PAGE EXTRACT -
# Why delta brakes discontinued?



## samh (May 5, 2004)

Does anyone know why Campy discontinued them? The triangular shaped ones? People say they have good modulation, they look good. They worked for people in the '80s.


----------



## Retro Grouch (Apr 30, 2002)

Here's a history lesson:

http://www.campyonly.com/roadtests/delta.html#Road


----------



## jmlapoint (Sep 4, 2008)

They were expensive and cool in the 80's.
Very difficult to adjust, especially cables.
Once adjusted they worked well.
Kinda like being a 'dinosaur'...

john


----------



## kbwh (May 28, 2010)

My first Campagnolo brakes were '96 Record dual pivots. Then in '99 I rented a bike with Deltas. Cost me a puncture before I learned that one finger braking with them was a bad idea. Modulation was good, but white knuckle braking is not my idea of good ergonomy.

Dinosaurs, yes. The variety that didn't evolve into birds.


----------



## satanas (Nov 8, 2002)

Let's see: heavy, ugly, don't allow much rim clearance, cannot use a big tyre, not much power, require a unique 3.5mm Allen key to adjust the cable, cable clamp damages inner wire, spares not available, complicated internals, crappy quick release... Have I missed anything?

In the 1980s I worked for the sponsor of a semi-pro Italian cycling team competing in our national tour; we also imported Campag at the time. Those riders with Deltas begged us to replace them with normal Campag sidepulls. After we did, brakes were not mentioned again for the rest of the race.


----------



## LigonierA1 (Aug 12, 2005)

satanas said:


> Let's see: heavy, ugly, don't allow much rim clearance, cannot use a big tyre, not much power, require a unique 3.5mm Allen key to adjust the cable, cable clamp damages inner wire, spares not available, complicated internals, crappy quick release... Have I missed anything?


Yeah, but they're Italian and they look fantastic, I don't see the downside


----------



## Cobalt512 (Aug 8, 2010)

DATASET EXTRACT -
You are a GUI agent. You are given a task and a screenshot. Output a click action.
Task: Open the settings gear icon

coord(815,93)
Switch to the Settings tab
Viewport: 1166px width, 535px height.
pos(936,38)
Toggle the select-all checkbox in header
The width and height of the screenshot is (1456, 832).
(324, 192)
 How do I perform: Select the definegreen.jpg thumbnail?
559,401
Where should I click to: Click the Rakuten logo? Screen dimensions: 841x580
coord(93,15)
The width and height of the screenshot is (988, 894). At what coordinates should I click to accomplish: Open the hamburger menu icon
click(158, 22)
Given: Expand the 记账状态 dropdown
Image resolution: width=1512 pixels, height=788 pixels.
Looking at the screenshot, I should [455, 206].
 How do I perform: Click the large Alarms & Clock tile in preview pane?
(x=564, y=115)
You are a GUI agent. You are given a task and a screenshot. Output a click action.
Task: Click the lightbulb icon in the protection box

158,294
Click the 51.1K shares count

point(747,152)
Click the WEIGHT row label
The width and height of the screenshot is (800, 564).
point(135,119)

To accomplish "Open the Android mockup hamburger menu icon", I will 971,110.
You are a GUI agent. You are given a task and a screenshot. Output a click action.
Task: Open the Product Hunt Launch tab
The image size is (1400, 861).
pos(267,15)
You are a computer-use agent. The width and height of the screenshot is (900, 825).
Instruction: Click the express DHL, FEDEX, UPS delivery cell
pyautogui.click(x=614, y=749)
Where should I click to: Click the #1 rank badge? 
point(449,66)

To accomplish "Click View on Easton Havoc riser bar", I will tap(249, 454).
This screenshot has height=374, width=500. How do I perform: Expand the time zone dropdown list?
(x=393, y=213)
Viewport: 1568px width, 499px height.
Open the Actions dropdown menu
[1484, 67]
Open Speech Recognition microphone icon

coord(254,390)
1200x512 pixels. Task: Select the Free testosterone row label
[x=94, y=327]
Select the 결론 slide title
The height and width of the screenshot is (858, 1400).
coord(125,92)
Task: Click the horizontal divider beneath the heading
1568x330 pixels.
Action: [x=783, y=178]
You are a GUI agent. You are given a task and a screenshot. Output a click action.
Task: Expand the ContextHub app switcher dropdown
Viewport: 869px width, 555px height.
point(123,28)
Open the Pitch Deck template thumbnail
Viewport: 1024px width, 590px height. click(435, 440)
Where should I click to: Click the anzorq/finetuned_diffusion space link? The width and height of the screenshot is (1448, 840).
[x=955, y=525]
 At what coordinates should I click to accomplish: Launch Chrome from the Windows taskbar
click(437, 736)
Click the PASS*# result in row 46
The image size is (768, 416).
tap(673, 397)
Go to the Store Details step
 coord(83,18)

REQUIRED TASKS -
a) Format the entries as a numbered list, from the first line of the entries through the line containing "pos(267,15)", both included, and leave out blank lines.
b) Pick up the forum thread on Campagnolo Delta brakes where it stops.

ANSWERS GIVEN -
a)
1. You are a GUI agent. You are given a task and a screenshot. Output a click action.
2. Task: Open the settings gear icon
3. coord(815,93)
4. Switch to the Settings tab
5. Viewport: 1166px width, 535px height.
6. pos(936,38)
7. Toggle the select-all checkbox in header
8. The width and height of the screenshot is (1456, 832).
9. (324, 192)
10.  How do I perform: Select the definegreen.jpg thumbnail?
11. 559,401
12. Where should I click to: Click the Rakuten logo? Screen dimensions: 841x580
13. coord(93,15)
14. The width and height of the screenshot is (988, 894). At what coordinates should I click to accomplish: Open the hamburger menu icon
15. click(158, 22)
16. Given: Expand the 记账状态 dropdown
17. Image resolution: width=1512 pixels, height=788 pixels.
18. Looking at the screenshot, I should [455, 206].
19.  How do I perform: Click the large Alarms & Clock tile in preview pane?
20. (x=564, y=115)
21. You are a GUI agent. You are given a task and a screenshot. Output a click action.
22. Task: Click the lightbulb icon in the protection box
23. 158,294
24. Click the 51.1K shares count
25. point(747,152)
26. Click the WEIGHT row label
27. The width and height of the screenshot is (800, 564).
28. point(135,119)
29. To accomplish "Open the Android mockup hamburger menu icon", I will 971,110.
30. You are a GUI agent. You are given a task and a screenshot. Output a click action.
31. Task: Open the Product Hunt Launch tab
32. The image size is (1400, 861).
33. pos(267,15)

b)
LigonierA1 said:


> Yeah, but they're Italian and they look fantastic, I don't see the downside


Ever hear the saying "function over form".


----------



## Kenacycle (May 28, 2006)

Campy should reintroduce them.. but of course with redesigned internals that would work and with much lighter material. Make it a special edition thing. I would buy them!

I have the generation 2 Delta brakes on my Pinarello. I love them.


----------



## bikerjulio (Jan 19, 2010)

There were a couple of quite different internal designs. Retro has pointed to the bad one. The later design works fine. I have one set on a bike and another on my desk just to look at. Don't knock them till you try them.


----------



## satanas (Nov 8, 2002)

"Form follows function" - Campag failed utterly to follow this with Delta brakes. It took them ages to finally release a flawed product, which was (IIRC) then withdrawn from sale for quite some time. I've tried them; they were crap.

If people who have them think they look nice, more power to them... (I still think they look heavy - which they are.) If Campag were going to copy the Dura-Ace AX brakes they might at least have copied the mechanism so that they actually worked. It's amazing to me that there are fans for a product which is heavier, more complicated and does not work as well - in any way - as the one it was designed to replace, and which functioned perfectly well. I'm guessing all the Delta fans also own iPads and B&O hi fi systems... (And maybe Edsels.)


----------



## LigonierA1 (Aug 12, 2005)

Cobalt512 said:


> Ever hear the saying "function over form".


Blasphemy...these are Italian parts we're talking about. Do not bore me with "function" when the form is Delta....


----------



## ultimobici (Jul 16, 2005)

Simple evolution. As one poster mentioned, like dinosaurs they simply died out. What Campagnolo recognised was that they were simply too heavy, complex & awkward to adjust and had to go.

For years I thought my Dura Ace & then Sram brakes were the best set up. Campag felt less powerful in comparison. Until I tried a pair of old dual pivot front with single pivot rear silver Records on the Italian Riviera. Then I got it. The best modulation I'd ever encountered and really usable stopping power. No locking up just slowing down properly.


----------



## satanas (Nov 8, 2002)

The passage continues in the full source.